Когда в присутствии Марии Николаевны высказывали мнение, что Диккенс сентиментален, что он не настоящий реалист, что его злодеи преувеличенно черны, а положительные типы слишком добродетельны, – она не соглашалась.

Я присутствовала как-то при ее разговоре с ее внуком, юношей тогда, пробовавшим спорить с ней[38]. Она с редким для нее упорством отстаивала свою мысль. «Диккенс – великий реалист, – говорила она. – Он прежде всего – великий художник, а когда художник изображает жизнь, – он вовсе не должен списывать с натуры, иначе это уже не искусство, а дневник происшествий. О Диккенсе говорят, что он сентиментален, что его злодеи преувеличены, а положительные типы слишком добродетельны. Потому что взгляды у людей испошлились, что они считают правдивыми реалистами Арцыбашева в компании, – почему? Они берут какую-нибудь гадость, которой место в газете, а не в литературе… (надо помнить, что в газетах тех времен огромное место уделялось всяким сенсациям, хулиганству, убийствам), и эту гадость всячески размазывают. Они, кроме грязи, ничего в жизни не видят, и это у них считается «правдою». А Диккенс так велик, что видит в жизни такое, мимо чего люди проходят, не замечая. Говорят, что таких людей, как у Диккенса, не бывает. Ах, сколько я таких видала!.. И вот посмотри: какая-нибудь женщина, самая обыкновенная, живет – и ничего в ней как будто нет интересного. И вдруг – война, и она идет в сестры милосердия, ведет себя как героиня, под огнем перевязывает раненых и жертвует собой… Или какой-нибудь Иван Иванович – человек как человек, всюду бывает, все его принимают, и вдруг он совершает преступление, воровство или убийство… Так ведь вот у этих-то людей была где-то героика или преступность, ведь откуда-то они взялись, – а мы считали их людьми самыми обычными. Так вот, гений тем-то и отличается от нас, что он видит заранее героя или отъявленного мерзавца в то время, пока еще никто этого не угадал. Мы только во время войны или на суде заговорили: «ах, вот героиня», или: «ах, он преступник»… А Диккенс и без того знал о них все, что нужно. И ты, – обратилась она к внуку, – чем больше будешь жить, тем больше будешь узнавать в жизни героев Диккенса и увидишь такие положения, какие тебе и во сне не снились…».

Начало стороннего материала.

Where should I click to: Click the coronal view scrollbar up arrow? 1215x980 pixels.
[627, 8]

Мария Николаевна редко так высказывалась; но это высказывание показалось мне очень для нее характерным, заставило во многом согласиться с ней и ярко запомнилось. В этот вечер она вообще разговорилась больше обыкновенного.

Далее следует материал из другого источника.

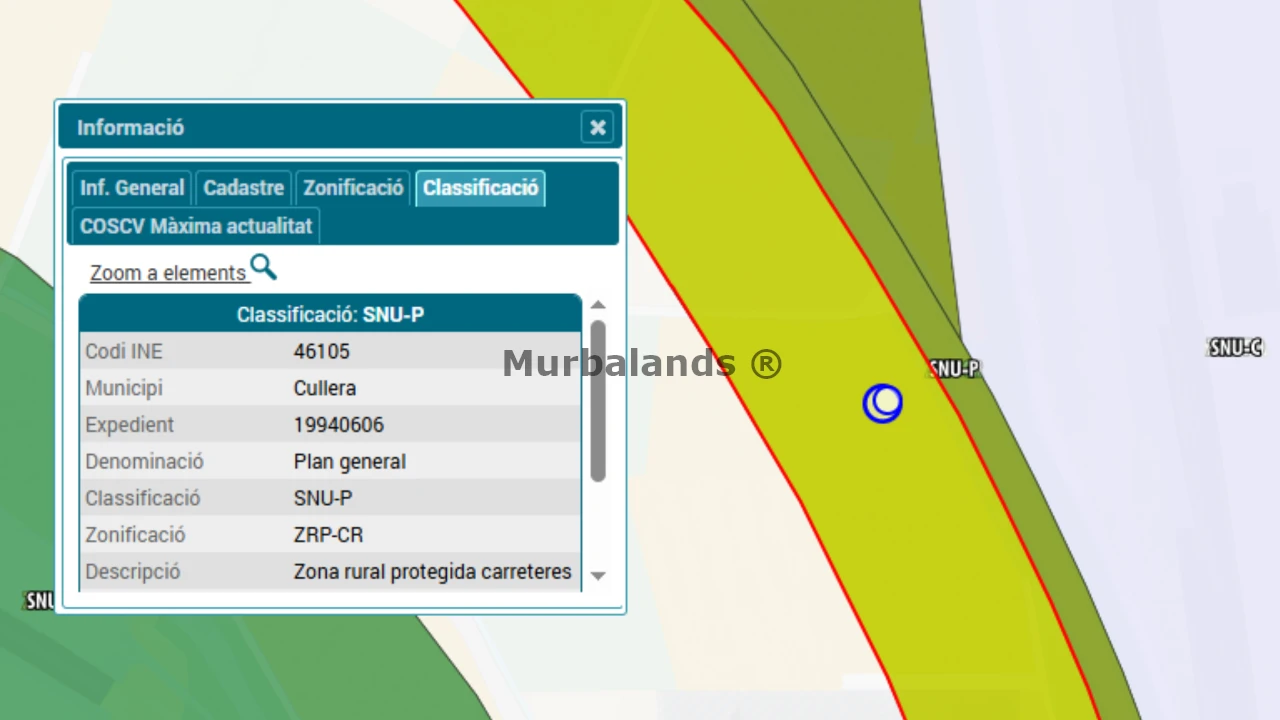Click the table's vertical scrollbar thumb

click(598, 400)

– Вот, мне часто говорят: «Вы не знаете жизни…» – сказала она между прочим. – Да как это – я не знаю? Я в жизни самое дно видела. Какую я бедность знала… И каких только чудаков и чудачек не встречала…

И она скупо и сжато начала рассказывать нам о своем детстве, о своем окружении, о родне, о дяде Александре…

Насколько Мария Николаевна любила Диккенса, настолько же она не любила Ибсена. Это для нее были два полюса. Осенью 1909 года она репетировала «Привидения». Близкие говорили о том, как Марию Николаевну утомляют репетиции. Она сама подчеркивала, что не любит ни пьесы, ни роли фру Альвинг и репетирует неохотно (роль эту как раз считали одним из шедевров Марии Николаевны). Она играла ее прекрасно, но даже пятнадцать лет спустя писала А. П. Щепкиной, сообщавшей ей, что Мичурина очень хорошо сыграла эту роль: «Дорогая моя, скажите Мичуриной, что я очень рада, что ей так удалась роль фру Альвинг, я ничего не могла с ней сделать, я сразу ее возненавидела. А она так хорошо сыграла, чему я от души рада».